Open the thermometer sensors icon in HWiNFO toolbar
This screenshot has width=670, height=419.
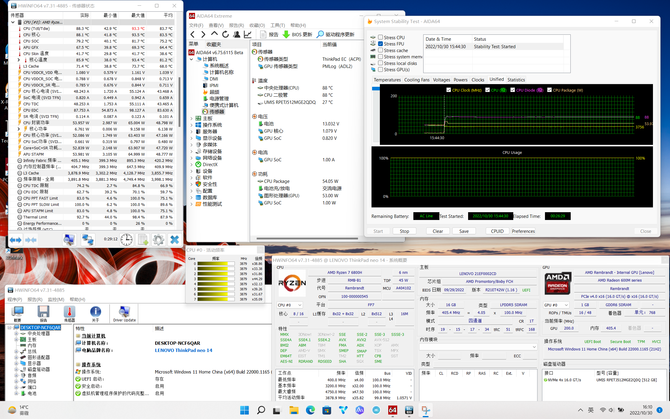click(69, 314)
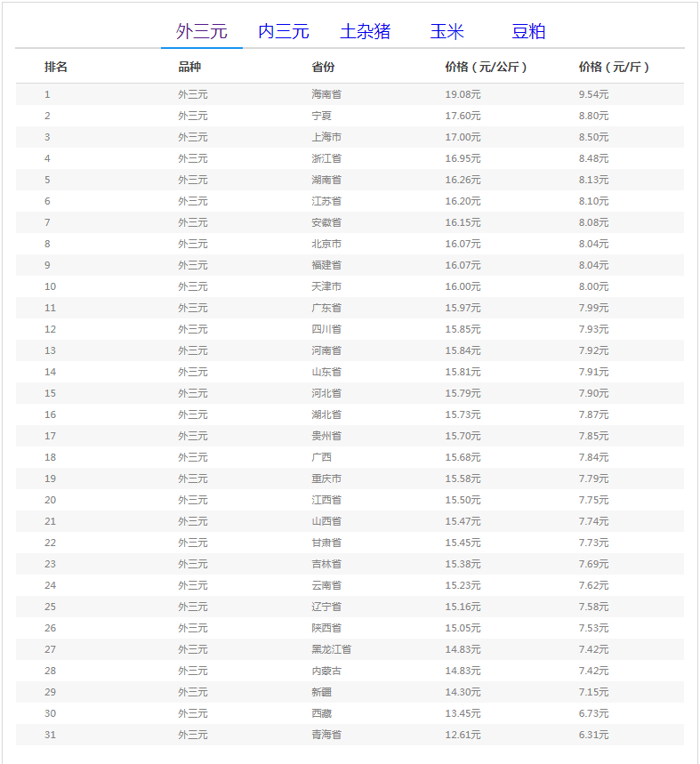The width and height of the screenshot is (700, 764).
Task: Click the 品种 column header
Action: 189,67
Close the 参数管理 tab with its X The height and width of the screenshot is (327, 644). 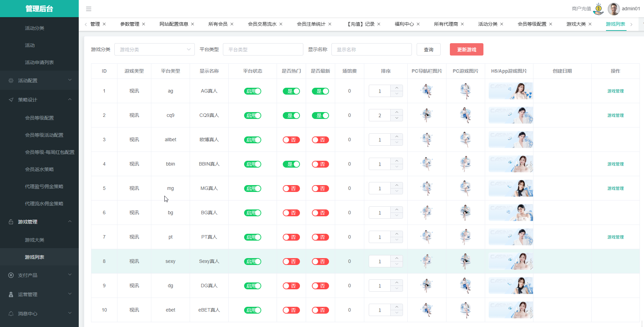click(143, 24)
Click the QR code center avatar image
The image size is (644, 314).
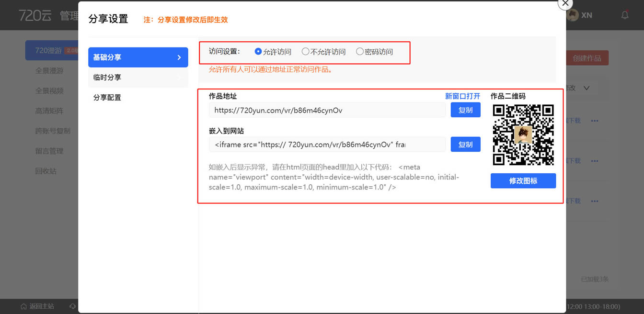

- **Task description**
Scan the listing above and identify each line holding the string "image"; copy every such line.

- **Response**
Click the QR code center avatar image
The image size is (644, 314).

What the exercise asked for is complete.